An alternative explanation is that there is a neo-prohibitionist agenda that posits consumption of alcohol is a bad thing and therefore should not be obviously promoted in the media. This is ridiculous because the point of a good wine column is that it encourages us to drink better and with greater discernment, not to drink more.
However, it has been the trend in any case for several years to dumb-down-size the wine column. Perish the thought, for example, that journalists might be given scope to take a broader view of the subject rather than highlighting the latest supermarket promotional gimmick. Wine can always be about more than simply recommending a nice bottle to drink; as a subject it encompasses history, travel, culture; whilst wine itself has inspired philosophy, poetry and music; and is inextricably linked with cooking and food. We are fortunate in this country to have knowledgeable, well-educated and passionate writers who can write adeptly and eloquently about their specialism, yet they are being stifled by editors with little wit and less imagination, unable to appreciate that wine is best covered when written about in detail and with a modicum of intelligence.

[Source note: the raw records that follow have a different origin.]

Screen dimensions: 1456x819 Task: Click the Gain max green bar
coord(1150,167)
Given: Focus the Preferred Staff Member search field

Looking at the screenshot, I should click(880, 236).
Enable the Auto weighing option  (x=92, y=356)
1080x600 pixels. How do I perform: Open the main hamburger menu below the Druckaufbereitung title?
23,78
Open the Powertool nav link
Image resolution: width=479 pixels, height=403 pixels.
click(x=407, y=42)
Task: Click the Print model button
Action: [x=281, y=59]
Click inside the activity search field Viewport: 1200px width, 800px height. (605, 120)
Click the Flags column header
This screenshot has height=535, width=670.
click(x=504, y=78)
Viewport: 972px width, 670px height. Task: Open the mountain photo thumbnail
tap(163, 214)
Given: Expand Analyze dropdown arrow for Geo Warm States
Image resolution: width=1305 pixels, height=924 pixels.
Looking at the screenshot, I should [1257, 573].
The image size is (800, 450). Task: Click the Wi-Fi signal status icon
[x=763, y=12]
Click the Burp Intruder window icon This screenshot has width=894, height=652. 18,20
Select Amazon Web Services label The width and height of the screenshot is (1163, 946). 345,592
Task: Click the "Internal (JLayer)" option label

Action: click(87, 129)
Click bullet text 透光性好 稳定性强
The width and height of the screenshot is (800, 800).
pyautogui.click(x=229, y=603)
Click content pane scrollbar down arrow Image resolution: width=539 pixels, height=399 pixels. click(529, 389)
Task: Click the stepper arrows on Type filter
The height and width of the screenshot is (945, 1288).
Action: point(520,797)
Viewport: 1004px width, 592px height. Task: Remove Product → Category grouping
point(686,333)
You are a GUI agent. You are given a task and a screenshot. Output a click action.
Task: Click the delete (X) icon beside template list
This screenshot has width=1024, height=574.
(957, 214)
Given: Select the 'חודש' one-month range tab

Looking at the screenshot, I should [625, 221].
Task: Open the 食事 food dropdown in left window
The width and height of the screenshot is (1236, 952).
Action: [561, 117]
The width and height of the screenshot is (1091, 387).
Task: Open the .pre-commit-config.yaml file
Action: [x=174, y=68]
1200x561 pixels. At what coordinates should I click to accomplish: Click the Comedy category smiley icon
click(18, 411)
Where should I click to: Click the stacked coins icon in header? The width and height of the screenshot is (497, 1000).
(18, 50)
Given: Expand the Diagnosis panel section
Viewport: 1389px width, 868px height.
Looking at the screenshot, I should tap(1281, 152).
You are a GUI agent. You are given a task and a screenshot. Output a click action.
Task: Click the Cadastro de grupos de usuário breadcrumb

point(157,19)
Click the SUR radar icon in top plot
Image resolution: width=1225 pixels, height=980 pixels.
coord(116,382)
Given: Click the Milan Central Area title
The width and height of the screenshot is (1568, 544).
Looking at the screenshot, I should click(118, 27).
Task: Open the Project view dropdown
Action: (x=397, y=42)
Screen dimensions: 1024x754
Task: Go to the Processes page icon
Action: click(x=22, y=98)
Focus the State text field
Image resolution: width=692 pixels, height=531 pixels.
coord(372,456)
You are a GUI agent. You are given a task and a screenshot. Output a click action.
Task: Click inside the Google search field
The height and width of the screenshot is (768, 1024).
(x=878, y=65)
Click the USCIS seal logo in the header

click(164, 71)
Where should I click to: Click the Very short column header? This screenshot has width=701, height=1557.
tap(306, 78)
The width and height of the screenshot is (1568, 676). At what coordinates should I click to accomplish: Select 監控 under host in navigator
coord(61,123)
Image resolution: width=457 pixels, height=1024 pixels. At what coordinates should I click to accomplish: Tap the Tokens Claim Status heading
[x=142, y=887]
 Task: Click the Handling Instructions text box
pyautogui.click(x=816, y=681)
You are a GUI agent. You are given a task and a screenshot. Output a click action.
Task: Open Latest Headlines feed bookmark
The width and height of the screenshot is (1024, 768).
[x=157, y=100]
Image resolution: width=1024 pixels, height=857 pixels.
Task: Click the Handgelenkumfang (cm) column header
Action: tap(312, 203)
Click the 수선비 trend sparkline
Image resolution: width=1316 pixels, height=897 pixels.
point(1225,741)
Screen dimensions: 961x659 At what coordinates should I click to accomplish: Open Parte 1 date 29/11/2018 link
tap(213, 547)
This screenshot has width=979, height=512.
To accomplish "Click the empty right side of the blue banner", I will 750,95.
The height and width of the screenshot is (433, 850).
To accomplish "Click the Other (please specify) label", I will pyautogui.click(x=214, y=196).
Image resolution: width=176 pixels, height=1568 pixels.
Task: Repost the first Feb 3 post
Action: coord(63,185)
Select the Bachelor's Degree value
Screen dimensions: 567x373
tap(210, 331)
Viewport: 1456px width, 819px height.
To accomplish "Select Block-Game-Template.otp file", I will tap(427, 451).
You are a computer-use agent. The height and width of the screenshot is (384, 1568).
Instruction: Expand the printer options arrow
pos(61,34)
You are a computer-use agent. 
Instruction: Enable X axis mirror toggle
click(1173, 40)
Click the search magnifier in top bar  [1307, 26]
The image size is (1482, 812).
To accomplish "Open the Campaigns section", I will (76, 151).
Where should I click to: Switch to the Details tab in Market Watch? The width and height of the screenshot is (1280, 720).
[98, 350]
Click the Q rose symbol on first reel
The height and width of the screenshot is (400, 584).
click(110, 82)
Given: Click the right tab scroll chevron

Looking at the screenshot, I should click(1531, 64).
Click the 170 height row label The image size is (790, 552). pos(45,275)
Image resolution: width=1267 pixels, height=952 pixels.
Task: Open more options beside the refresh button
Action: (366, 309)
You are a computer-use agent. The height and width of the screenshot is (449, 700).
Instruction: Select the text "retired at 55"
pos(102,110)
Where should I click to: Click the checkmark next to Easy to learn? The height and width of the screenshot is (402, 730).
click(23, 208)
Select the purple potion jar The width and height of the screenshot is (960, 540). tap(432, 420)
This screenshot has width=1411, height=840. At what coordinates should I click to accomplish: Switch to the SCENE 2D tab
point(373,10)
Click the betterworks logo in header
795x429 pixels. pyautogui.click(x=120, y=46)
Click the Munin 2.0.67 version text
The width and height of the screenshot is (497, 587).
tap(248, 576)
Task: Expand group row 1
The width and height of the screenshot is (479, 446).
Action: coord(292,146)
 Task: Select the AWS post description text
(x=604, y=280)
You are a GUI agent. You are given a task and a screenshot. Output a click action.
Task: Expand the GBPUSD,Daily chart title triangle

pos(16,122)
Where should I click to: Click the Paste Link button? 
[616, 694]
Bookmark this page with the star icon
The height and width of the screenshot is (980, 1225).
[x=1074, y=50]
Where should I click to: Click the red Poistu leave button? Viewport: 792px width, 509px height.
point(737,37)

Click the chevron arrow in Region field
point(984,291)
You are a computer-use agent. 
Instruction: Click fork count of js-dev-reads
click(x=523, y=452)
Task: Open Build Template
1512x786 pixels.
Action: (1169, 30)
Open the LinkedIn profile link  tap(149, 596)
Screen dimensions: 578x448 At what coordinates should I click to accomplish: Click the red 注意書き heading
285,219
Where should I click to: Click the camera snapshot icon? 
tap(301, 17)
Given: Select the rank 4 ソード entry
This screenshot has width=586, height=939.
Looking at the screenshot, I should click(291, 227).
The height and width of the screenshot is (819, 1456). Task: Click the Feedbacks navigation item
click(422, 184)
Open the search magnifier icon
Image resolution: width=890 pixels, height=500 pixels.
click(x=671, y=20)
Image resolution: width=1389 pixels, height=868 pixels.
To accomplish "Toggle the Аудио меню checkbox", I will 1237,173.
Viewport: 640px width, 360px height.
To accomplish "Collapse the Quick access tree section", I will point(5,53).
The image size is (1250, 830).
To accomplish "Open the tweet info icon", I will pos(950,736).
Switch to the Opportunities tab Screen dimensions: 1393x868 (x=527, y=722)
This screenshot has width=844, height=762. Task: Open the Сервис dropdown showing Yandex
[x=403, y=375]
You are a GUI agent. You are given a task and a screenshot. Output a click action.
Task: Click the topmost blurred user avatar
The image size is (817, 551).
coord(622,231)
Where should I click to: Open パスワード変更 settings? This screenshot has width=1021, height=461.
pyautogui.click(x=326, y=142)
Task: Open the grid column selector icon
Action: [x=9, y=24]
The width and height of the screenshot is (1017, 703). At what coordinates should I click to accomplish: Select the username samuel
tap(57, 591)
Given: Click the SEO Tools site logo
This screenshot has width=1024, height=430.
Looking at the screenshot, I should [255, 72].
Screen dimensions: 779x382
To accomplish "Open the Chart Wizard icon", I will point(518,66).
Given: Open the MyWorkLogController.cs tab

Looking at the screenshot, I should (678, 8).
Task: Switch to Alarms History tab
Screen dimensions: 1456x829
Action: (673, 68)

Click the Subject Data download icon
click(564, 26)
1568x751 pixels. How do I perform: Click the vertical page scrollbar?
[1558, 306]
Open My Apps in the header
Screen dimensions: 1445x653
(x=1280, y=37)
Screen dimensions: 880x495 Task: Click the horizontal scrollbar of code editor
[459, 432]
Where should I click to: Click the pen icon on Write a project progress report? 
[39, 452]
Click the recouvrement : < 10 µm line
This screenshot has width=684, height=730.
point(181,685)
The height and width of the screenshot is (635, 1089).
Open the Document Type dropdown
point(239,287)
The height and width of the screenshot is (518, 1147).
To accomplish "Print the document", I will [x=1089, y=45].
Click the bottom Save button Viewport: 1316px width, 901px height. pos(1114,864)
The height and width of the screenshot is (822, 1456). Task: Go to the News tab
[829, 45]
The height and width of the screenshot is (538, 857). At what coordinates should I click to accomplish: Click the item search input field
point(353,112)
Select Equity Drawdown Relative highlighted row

Atkin is a naturally good communicator, has the awards to prove it and has proved that it is possible to write accessibly about wine without being facile. To assume that the public is not interested in wine is boneheaded. One journalist on a national newspaper confided to me that her previous recommendations had resulted in the immediate aftermath in a fivefold, and in one case, tenfold increase, of sales of those wines. This is evidence that consumers do read the columns and take note of what is written. As per capita consumption has gone up over the decades and we are exposed to wine in so many more areas of our lives, so our individual and collective knowledge has developed. The more we learn the more we naturally desire to find out. By giving the wine writers such short shrift the editors of newspapers and magazines are therefore doing a grave disservice to their readers.
Wine journalism is hobbled by the traditional media. Television, in all its glorious frivitas, has never covered wine with any commitment or analytical energy and radio, despite its more intelligent approach, is hardly the ideal medium. It is no wonder that writers have gravitated enthusiastically to the new media, setting up blogs and web-sites, communicating via face book and twitter, liberating themselves from advertisers and editorial politics. It is an indictment of journalism in this country that the best wine writing can only appear in specialist journals or online, and that the nationals seem unable to support columns which display real knowledge and a passion for the topic.